Document section:
## Begin

Big waves are 20 feet tall or more. If you wipe out while attempting to surf one, it can push you 20 or more feet underwater, leaving you only seconds to get to the surface before the next wave crashes down. That's presuming you aren't slammed into rocks, reef or the sea floor. "Waves are not measured in feet and inches," as big wave surfing pioneer Buzzy Trent famously put it. "They are measured in increments of fear."
With injury and even death a possibility, there's a widely held presumption that big wave surfing is man's work. Why this is the case is anyone's guess, as the courage -- or insanity -- required to surf big waves has nothing to do with gender.
The Wave I Ride: The Paige Alms Story, a new documentary with upcoming screenings around the Bay Area, demonstrates this truth and then some. Watch in awe as Alms, a Maui-raised athlete, lugs a heavy rock underwater for training; and cringe in sympathy as she nurses a dislocated shoulder ripped from its socket by a wave. If Alms has the guts to go in when the surf is high, it seems like it should be a given that she should be treated with the same reverence as her male counterparts. But that's not the case. "I don't think the tide has turned yet," says Devyn Bisson, the director of The Wave I Ride.
Case in point: in January 2015, Alms became the first woman to "get barrelled" (ride inside the tube of the wave) at Jaws, a monster surf break in Maui where waves can reach 60 feet. "That was the most-talked about wave of 2015," Bisson says.

## End

Tasks for this exercise:
(A) Convert the listing, starting at the line that contains "Where should I" and ending with the listing's last line, into a JSON list of strings with one string per line and blank lines left out.
(B) Carry on the article about women in big wave surfing from its last sentence.
The article and the listing that follows are unrelated to each other.

Raw data:
## Begin

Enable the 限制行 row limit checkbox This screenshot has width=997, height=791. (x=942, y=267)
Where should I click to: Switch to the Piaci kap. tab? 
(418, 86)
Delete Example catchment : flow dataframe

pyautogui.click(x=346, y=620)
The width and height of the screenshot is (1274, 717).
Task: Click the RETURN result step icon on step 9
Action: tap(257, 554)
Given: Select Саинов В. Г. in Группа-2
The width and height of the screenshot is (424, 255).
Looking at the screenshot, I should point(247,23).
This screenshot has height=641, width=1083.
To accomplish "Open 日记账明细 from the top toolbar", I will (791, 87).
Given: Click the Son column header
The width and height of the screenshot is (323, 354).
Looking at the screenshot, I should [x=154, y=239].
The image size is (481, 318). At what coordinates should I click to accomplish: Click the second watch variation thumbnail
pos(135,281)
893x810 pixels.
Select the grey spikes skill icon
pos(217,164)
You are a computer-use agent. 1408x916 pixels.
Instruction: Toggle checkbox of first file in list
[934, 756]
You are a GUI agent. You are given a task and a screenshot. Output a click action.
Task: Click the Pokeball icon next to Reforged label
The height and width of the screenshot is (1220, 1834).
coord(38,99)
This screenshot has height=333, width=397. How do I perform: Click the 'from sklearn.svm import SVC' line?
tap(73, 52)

## End

Responses to the tasks:
(A)
[
  "Where should I click to: Switch to the Piaci kap. tab? ",
  "(418, 86)",
  "Delete Example catchment : flow dataframe",
  "pyautogui.click(x=346, y=620)",
  "The width and height of the screenshot is (1274, 717).",
  "Task: Click the RETURN result step icon on step 9",
  "Action: tap(257, 554)",
  "Given: Select Саинов В. Г. in Группа-2",
  "The width and height of the screenshot is (424, 255).",
  "Looking at the screenshot, I should point(247,23).",
  "This screenshot has height=641, width=1083.",
  "To accomplish \"Open 日记账明细 from the top toolbar\", I will (791, 87).",
  "Given: Click the Son column header",
  "The width and height of the screenshot is (323, 354).",
  "Looking at the screenshot, I should [x=154, y=239].",
  "The image size is (481, 318). At what coordinates should I click to accomplish: Click the second watch variation thumbnail",
  "pos(135,281)",
  "893x810 pixels.",
  "Select the grey spikes skill icon",
  "pos(217,164)",
  "You are a computer-use agent. 1408x916 pixels.",
  "Instruction: Toggle checkbox of first file in list",
  "[934, 756]",
  "You are a GUI agent. You are given a task and a screenshot. Output a click action.",
  "Task: Click the Pokeball icon next to Reforged label",
  "The height and width of the screenshot is (1220, 1834).",
  "coord(38,99)",
  "This screenshot has height=333, width=397. How do I perform: Click the 'from sklearn.svm import SVC' line?",
  "tap(73, 52)"
]

(B)
Yet no national surfing magazine bothered to mark that feat on a cover until Surfer Magazine got around to it a year after the fact. This is even though Alms received an XXL award nomination for Ride of the Year.
If Alms had become a world tour surfer, she might be able to surf full-time, even though the competition purses and corporate sponsorships are sparser and smaller for women than men. But because Alms wants to be one of a handful of women riding big waves, she has to work odd jobs in construction and surfboard repair to pay the bills.
Things are starting to change. The World Surf League just announced the very first purse for women last month: $30-thousand dollars; nowhere near what the winner at Mavericks made this year: $120 grand. Women can’t compete there yet.
Not that money is the only thing that motivates Alms. "I find the biggest highs in my life surfing big waves and there’s just a feeling that you get that you can’t get anywhere else."
"It's mind-blowing how she's stayed in the fight," says Bisson, who is a surfer herself -- a life guard in her home town of Huntington Beach. Like Alms, Bisson started surfing at a young age, but she also filmed her friends surfing. Then she studied documentary film-making in college.
Bisson wanted to do a female-led surf film. But the director initially figured it would be a 10-minute short, rather than a full-length documentary. She didn't anticipate that Alms' role as a pioneer in big wave surfing would prove just as compelling as the action in the water. "Paige's story just kept rolling," Bisson says.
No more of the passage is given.